A Seattle developer in the middle of a series of transactions being pieced together to form a major jigsaw-shaped apartment project just north of Cal Anderson Park says soaring interest rates have scuttled plans for the development and sent San Francisco-based developers Carmel Partners packing despite dropping millions on property acquisition for the project.

Ben Maritz of the Great Expectations development firm tells CHS his company still holds five parcels on the block between 10th and 11th north of E Denny across from the popular park and will restart the development process with a new plan. He expects it to take at least three years to get back to this point in the process given Seattle’s permitting and approval environment.

“I am glad I can keep my office, however,” Maritz said about one of the former single family-style homes he has put to use as a Great Expectations headquarters.

Earlier this month, the outspoken Maritz announced the scuttled deal on social media. “Two and a half years ago, during CHOP, I worked with a group of neighbors near Cal Anderson to assemble their houses and went in contract to sell them to a big developer,” he wrote. “Yesterday, the developer walked away from the deal leaving me with what I think is the best development site in Seattle.”

CHS reported last March on the plans for the project from Carmel Partners and Seattle-based Neiman Taber Architects to piece together a puzzle of $1 million-plus parcels to make space for a new eight-story, nearly 300-unit apartment complex on the block of E Denny between 10th and 11th Ave just north of Cal Anderson and across the street from the hundreds of new apartment units and new mixed-use development above Capitol Hill Station.

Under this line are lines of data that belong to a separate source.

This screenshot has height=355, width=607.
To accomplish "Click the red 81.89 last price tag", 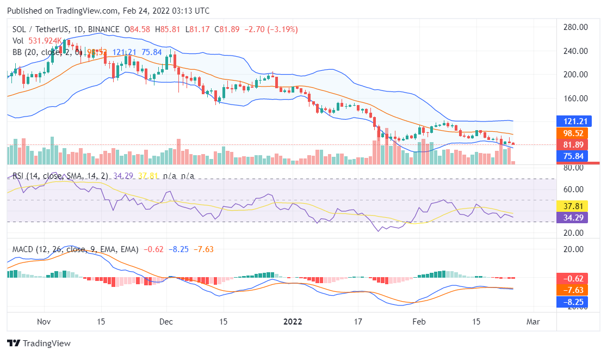I will tap(575, 145).
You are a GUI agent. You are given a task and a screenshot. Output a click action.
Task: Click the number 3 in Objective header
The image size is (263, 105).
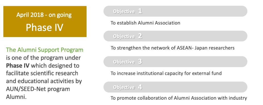[x=140, y=62]
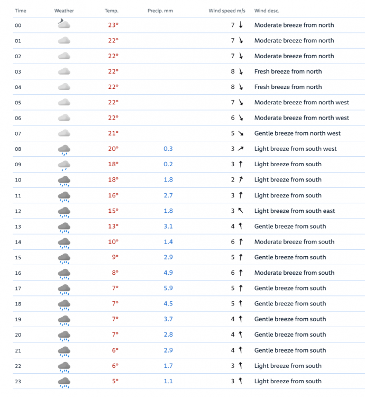
Task: Click the weather icon at hour 09
Action: click(64, 165)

At the time, the development appeared lined up to be part of a burst of housing activity in the area with multiple eight-story and seven-story projects coming together up and down 11th Ave.

But the financial outlook has quickly clouded with high inflation jacking up everyday costs and interest rates continuing to be ratcheted higher in hopes of calming the surge.

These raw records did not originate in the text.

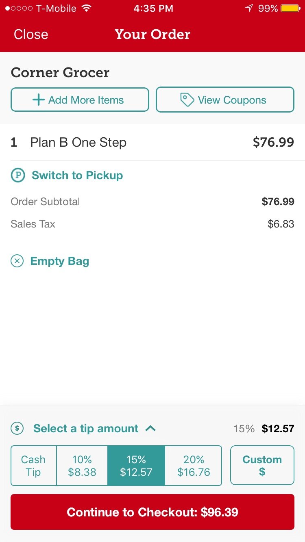
Task: Open the Custom tip amount entry
Action: click(x=262, y=465)
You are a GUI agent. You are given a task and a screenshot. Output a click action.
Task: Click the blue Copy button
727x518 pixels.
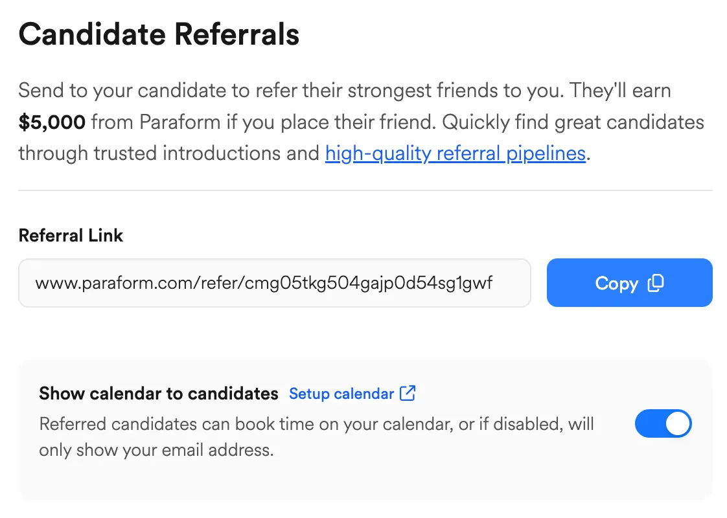click(629, 283)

“It’s always hard to build housing in Seattle,” Maritz said. “With interest rates up, it makes anything way more challenging.”

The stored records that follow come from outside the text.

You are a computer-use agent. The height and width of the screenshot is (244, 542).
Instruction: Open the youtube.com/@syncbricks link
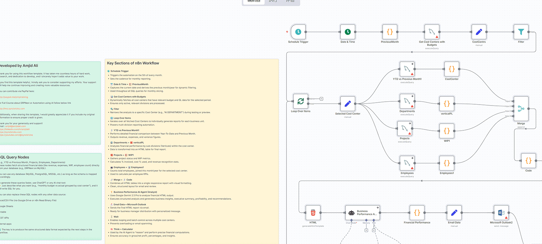pos(17,135)
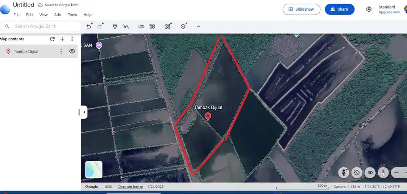The height and width of the screenshot is (194, 407).
Task: Select the Draw path or polygon tool
Action: coord(126,26)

Meanwhile, major developers like Carmel may be cutting their losses. Maritz said the developer is walking away still holding two Capitol Hill properties after spending around $3.5 million plus another $1.5 million on permitting and approval for the scuttled development.

For many of the deals, with the contracts out of the public eye, it will be unclear what is happening other than long delays or the paperwork suddenly coming to a halt. Maritz, who is also developing affordable housing at 23rd and Cherry in the “Afrofuturist” Acer House project, says the situation around the 10th/11th Ave project is a signal the city needs to act if it wants to keep up its recent higher pace of housing development.

“You can’t start new projects now in Seattle,” Maritz said. There are only three options as he sees it — one is unlikely, one is terrible for a city already in an affordability crisis, and the third, well, it’s hard to do.

Interest rates aren’t going to come back down. Maritz said that leaves the second factor — rents would need to rise to pay for new development.

The third, you might not be surprised to hear a developer say, should be the city acting as quickly as it can to “reduce costs and complexities of building.” Some steps in the right direction could include stripping back design review for affordable projects.

Maritz also says he is a big supporter of I-135 to create a new public social housing developer in Seattle to acquire and build affordable housing. Maritz said one under-discussed aspect of creating a Seattle Social Housing Developer is the entity’s superpower to overcome elevated interest rates using public bonds with lower rates.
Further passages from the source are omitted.